Tuesday, September 27, 2011

Wax on, wax off...


A week is too long between entries, so here's just a quick update:

  • My dad's back in Kenya. He just uploaded a picture of a giant grasshopper perched on his friend's hand; the grasshopper's name, appropriately, is Godzilla.
  • My other brother found a job. Yay!
  • I crossed 55,000 words today... while I'm excited to keep writing and to finish the book and revise it and submit it for publication, I'm a little anxious about what comes next. Try to get back to full-time at the library? Seek a better-paying job closer to where I live? Write another book? It's heart versus head.

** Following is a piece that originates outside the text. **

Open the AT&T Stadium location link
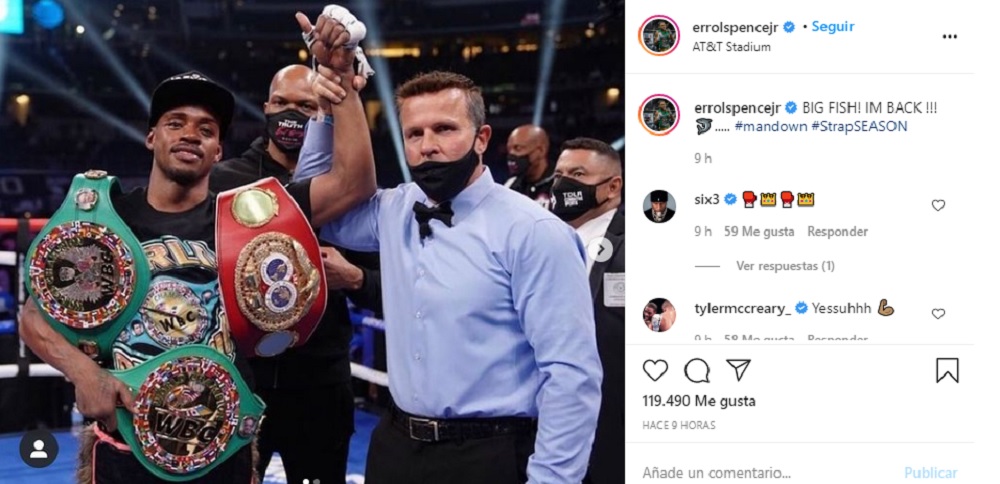 732,47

Tuesday, September 20, 2011

Building a House from the Inside Out

One of my favorite books from the past few years has been "The History of Love," by Nicole Krauss. I reviewed it for the library back in 2007, writing that the book
was one of those rare novels that captured me on page one then held me hostage from other activities—namely eating and sleeping—until I reached the final page. And once I was released, all I wanted to do was find someone else who'd read it and shared my experience.
The writing is exquisite, and the characters are fully-drawn. Consider the voice of one of the main characters, Leo Gursky: When they write my obituary. Tomorrow. Or the next day. It will say, “Leo Gursky is survived by an apartment full of shit.”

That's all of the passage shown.